The once celebrated role of the prompt engineer, the specialist who could "whisper the right combination of magic words" to a Large Language Model (LLM) to achieve specific results, has waned as LLMs have become "smarter and better understanding intent". However, a core computational challenge remains, as highlighted by a video from IBM Technology: the output of an LLM is "not predictable". LLMs are not "deterministic functions" like most elements in computing; they are "probabilistic", meaning "each token is sampled from a distribution condition[ed] on everything that came before". This variability means that making minor adjustments—such as changing the wording slightly, adding an example, or altering the temperature setting—can produce a "different response". While this non-deterministic nature might be "fine" in chat, it can become "a bit of a bug factory" when implemented in production software.
For instance, if an LLM is tasked with structuring free-form bug reports into precise JSON, requiring specific fields like a summary string, a severity string limited to 'low', 'medium', or 'high', and a list of steps, issues arise when the model deviates. Even when instructed to act as a "triage assistant [and] return JSON with this format", the LLM might sometimes fail to return only the JSON, perhaps wrapping it in conversational prose like, "Sure, here's the reformatted report". Alternatively, the model might "drift off schema," renaming a required key, such as changing summary to synopsis. When downstream software expects "precise JSON" in a "precise format" and encounters these variances, "that's when things start to break".
To robustly incorporate LLM output into applications, prompt engineering has evolved into rigorous software development, requiring three critical elements. First, establishing a contract, which involves deciding the "shape of the output up front," including which "Keys and Enums to use". Second, defining a control loop to "validate every response against the contract". If validation fails, this loop must automatically trigger a retry, perhaps using "tighter instructions or a constrained decode". Third, ensuring observability through tracing allows developers to "see exactly which prompts produced what," ensuring that "changes don't ship unless the numbers say they're safe".

Related article - Uphorial Shopify
Two key tools help execute this rigorous approach. Lang Chain is an "open-source framework for building LLM apps" structured as a "pipeline of composable steps". It is considered a "code first pipeline with runnable" that are wired together, defining what happens before and after the model call. For the bug report example, the user text is fed into a prompt template runnable which combines the consistent instructions ("output JSON only. Here's the shape...") with the variable user input. The output, or "candidate JSON," from the chat model runnable (the LLM) is then immediately checked by a validate runnable. If validation fails, the response enters a "fail path" to a retry or repair runnable, which can send new instructions or make "a small fix like strip out the extra pros". If all else fails, a "fallback path" might be attempted, such as trying a "stricter model". Throughout this process, traces and metrics are maintained, ensuring the application eventually receives "clean JSON".
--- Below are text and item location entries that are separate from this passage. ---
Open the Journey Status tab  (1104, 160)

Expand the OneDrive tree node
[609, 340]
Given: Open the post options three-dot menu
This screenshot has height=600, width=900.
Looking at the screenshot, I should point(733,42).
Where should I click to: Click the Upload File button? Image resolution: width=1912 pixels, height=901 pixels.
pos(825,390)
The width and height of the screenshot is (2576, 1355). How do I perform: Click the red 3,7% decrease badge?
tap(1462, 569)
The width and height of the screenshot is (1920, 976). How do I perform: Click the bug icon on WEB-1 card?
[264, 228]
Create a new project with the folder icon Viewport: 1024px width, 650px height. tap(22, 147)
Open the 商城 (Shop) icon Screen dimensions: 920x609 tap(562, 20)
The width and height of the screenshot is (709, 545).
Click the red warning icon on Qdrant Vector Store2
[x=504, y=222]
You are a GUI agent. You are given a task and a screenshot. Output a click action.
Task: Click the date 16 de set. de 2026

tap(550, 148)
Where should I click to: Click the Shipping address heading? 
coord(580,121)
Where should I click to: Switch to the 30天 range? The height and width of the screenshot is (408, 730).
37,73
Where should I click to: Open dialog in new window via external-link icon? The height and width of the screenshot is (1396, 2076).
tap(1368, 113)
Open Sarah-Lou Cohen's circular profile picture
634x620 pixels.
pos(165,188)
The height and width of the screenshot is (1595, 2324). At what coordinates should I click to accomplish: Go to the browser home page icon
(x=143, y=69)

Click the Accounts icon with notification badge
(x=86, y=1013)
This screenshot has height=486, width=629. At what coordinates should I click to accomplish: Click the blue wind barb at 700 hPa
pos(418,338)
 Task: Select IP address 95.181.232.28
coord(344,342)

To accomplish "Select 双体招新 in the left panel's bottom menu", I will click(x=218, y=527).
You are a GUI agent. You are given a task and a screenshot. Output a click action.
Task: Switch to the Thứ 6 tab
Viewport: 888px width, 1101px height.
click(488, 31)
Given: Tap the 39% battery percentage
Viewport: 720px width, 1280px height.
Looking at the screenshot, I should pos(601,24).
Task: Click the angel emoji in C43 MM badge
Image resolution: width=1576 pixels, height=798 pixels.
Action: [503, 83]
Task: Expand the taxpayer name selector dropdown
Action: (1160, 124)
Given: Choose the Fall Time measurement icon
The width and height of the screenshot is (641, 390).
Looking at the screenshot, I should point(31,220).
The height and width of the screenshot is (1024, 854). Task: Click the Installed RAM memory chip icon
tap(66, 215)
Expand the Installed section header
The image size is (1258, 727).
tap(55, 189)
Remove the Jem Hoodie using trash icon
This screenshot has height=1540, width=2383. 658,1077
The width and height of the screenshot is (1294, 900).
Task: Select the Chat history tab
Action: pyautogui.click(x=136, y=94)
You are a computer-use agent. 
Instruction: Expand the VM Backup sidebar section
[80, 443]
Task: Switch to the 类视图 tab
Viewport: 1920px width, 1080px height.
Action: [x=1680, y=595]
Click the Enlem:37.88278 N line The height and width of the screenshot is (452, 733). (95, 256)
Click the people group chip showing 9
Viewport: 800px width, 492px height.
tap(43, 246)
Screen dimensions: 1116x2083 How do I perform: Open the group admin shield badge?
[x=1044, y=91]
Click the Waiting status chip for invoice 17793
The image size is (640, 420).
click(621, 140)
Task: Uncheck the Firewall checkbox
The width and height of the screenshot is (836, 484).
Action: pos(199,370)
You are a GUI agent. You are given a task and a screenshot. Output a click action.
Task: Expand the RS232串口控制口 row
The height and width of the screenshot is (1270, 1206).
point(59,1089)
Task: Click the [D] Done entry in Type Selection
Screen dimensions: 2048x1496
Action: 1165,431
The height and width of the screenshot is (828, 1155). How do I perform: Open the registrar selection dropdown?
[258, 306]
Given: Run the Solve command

The second approach is the Prompt Declaration Language (PDL), a "declarative spec for LLM workflows" based on the idea that most LLM interactions are "really about producing data". PDL is spec first; the user defines the data shape and production steps within a single YAML file, which is executed by a PDL interpreter. In this single file, the prompt, the desired contract, and the control loop all "live together". PDL runs top-down, assembling a background context for model blocks, and explicitly supports type declarations for both input and output on model steps. This allows the interpreter to "fail on shape violations" immediately. Control flow is explicit, featuring loops and conditionals. Tracing and a live explorer enable inspection of the exact context sent to the model.
As observed by Martin Keen, tools like Lang Chain and PDL are "really becoming the grownup toolbox". Whether by "wiring those runnable together" (Lang Chain) or executing a single, interpreted YAML specification where the prompt, types, and control flow reside together (PDL), these methodologies are successfully turning the ambiguity of "prompt whispering into real software engineering".